(A run of records)
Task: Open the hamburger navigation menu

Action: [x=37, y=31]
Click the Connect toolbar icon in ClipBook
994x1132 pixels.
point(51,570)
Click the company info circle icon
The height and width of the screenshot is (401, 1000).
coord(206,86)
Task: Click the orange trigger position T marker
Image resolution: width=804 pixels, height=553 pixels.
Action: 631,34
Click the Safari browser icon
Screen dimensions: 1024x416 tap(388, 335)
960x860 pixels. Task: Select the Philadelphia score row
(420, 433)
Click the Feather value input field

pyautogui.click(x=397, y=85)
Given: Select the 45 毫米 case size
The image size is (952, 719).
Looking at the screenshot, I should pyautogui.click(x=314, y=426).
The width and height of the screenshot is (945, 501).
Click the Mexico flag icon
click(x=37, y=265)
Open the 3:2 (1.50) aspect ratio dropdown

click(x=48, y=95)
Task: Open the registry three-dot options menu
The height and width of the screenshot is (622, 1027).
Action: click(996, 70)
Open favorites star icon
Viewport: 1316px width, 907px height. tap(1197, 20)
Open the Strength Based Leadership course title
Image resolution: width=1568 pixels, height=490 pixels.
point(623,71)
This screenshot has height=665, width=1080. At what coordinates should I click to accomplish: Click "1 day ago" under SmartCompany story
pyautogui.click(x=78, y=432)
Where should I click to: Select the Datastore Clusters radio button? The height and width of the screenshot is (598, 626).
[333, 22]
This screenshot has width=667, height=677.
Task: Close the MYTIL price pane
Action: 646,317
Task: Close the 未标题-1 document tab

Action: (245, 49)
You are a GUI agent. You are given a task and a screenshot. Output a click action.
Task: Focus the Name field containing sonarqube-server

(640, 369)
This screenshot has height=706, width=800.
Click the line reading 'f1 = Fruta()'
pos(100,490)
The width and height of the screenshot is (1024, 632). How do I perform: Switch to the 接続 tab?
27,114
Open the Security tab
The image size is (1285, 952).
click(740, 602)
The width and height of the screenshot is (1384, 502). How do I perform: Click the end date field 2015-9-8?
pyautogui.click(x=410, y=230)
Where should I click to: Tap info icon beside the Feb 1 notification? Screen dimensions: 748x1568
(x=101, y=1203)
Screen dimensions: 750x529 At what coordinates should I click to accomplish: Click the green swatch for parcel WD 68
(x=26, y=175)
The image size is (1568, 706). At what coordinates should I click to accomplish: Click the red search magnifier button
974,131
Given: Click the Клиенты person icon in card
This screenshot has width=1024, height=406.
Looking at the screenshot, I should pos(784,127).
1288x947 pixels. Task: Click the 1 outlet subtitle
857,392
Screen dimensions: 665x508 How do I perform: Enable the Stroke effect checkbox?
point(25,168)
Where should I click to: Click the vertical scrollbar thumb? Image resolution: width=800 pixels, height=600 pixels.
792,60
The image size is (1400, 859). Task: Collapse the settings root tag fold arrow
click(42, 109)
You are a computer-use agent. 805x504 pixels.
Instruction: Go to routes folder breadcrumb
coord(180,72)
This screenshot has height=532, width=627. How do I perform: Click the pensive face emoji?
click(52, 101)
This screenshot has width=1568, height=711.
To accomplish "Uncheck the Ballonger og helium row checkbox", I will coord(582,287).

§ EXERCISE GOAL
Rewrite the records as a JSON list of strings, with one string per line and blank lines skipped.

§ FINISHED ANSWER
[
  "Task: Open the hamburger navigation menu",
  "Action: [x=37, y=31]",
  "Click the Connect toolbar icon in ClipBook",
  "994x1132 pixels.",
  "point(51,570)",
  "Click the company info circle icon",
  "The height and width of the screenshot is (401, 1000).",
  "coord(206,86)",
  "Task: Click the orange trigger position T marker",
  "Image resolution: width=804 pixels, height=553 pixels.",
  "Action: 631,34",
  "Click the Safari browser icon",
  "Screen dimensions: 1024x416 tap(388, 335)",
  "960x860 pixels. Task: Select the Philadelphia score row",
  "(420, 433)",
  "Click the Feather value input field",
  "pyautogui.click(x=397, y=85)",
  "Given: Select the 45 毫米 case size",
  "The image size is (952, 719).",
  "Looking at the screenshot, I should pyautogui.click(x=314, y=426).",
  "The width and height of the screenshot is (945, 501).",
  "Click the Mexico flag icon",
  "click(x=37, y=265)",
  "Open the 3:2 (1.50) aspect ratio dropdown",
  "click(x=48, y=95)",
  "Task: Open the registry three-dot options menu",
  "The height and width of the screenshot is (622, 1027).",
  "Action: click(996, 70)",
  "Open favorites star icon",
  "Viewport: 1316px width, 907px height. tap(1197, 20)",
  "Open the Strength Based Leadership course title",
  "Image resolution: width=1568 pixels, height=490 pixels.",
  "point(623,71)",
  "This screenshot has height=665, width=1080. At what coordinates should I click to accomplish: Click \"1 day ago\" under SmartCompany story",
  "pyautogui.click(x=78, y=432)",
  "Where should I click to: Select the Datastore Clusters radio button? The height and width of the screenshot is (598, 626).",
  "[333, 22]",
  "This screenshot has width=667, height=677.",
  "Task: Close the MYTIL price pane",
  "Action: 646,317",
  "Task: Close the 未标题-1 document tab",
  "Action: (245, 49)",
  "You are a GUI agent. You are given a task and a screenshot. Output a click action.",
  "Task: Focus the Name field containing sonarqube-server",
  "(640, 369)",
  "This screenshot has height=706, width=800.",
  "Click the line reading 'f1 = Fruta()'",
  "pos(100,490)",
  "The width and height of the screenshot is (1024, 632). How do I perform: Switch to the 接続 tab?",
  "27,114",
  "Open the Security tab",
  "The image size is (1285, 952).",
  "click(740, 602)",
  "The width and height of the screenshot is (1384, 502). How do I perform: Click the end date field 2015-9-8?",
  "pyautogui.click(x=410, y=230)",
  "Where should I click to: Tap info icon beside the Feb 1 notification? Screen dimensions: 748x1568",
  "(x=101, y=1203)",
  "Screen dimensions: 750x529 At what coordinates should I click to accomplish: Click the green swatch for parcel WD 68",
  "(x=26, y=175)",
  "The image size is (1568, 706). At what coordinates should I click to accomplish: Click the red search magnifier button",
  "974,131",
  "Given: Click the Клиенты person icon in card",
  "This screenshot has width=1024, height=406.",
  "Looking at the screenshot, I should pos(784,127).",
  "1288x947 pixels. Task: Click the 1 outlet subtitle",
  "857,392",
  "Screen dimensions: 665x508 How do I perform: Enable the Stroke effect checkbox?",
  "point(25,168)",
  "Where should I click to: Click the vertical scrollbar thumb? Image resolution: width=800 pixels, height=600 pixels.",
  "792,60",
  "The image size is (1400, 859). Task: Collapse the settings root tag fold arrow",
  "click(42, 109)",
  "You are a computer-use agent. 805x504 pixels.",
  "Instruction: Go to routes folder breadcrumb",
  "coord(180,72)",
  "This screenshot has height=532, width=627. How do I perform: Click the pensive face emoji?",
  "click(52, 101)",
  "This screenshot has width=1568, height=711.",
  "To accomplish \"Uncheck the Ballonger og helium row checkbox\", I will coord(582,287)."
]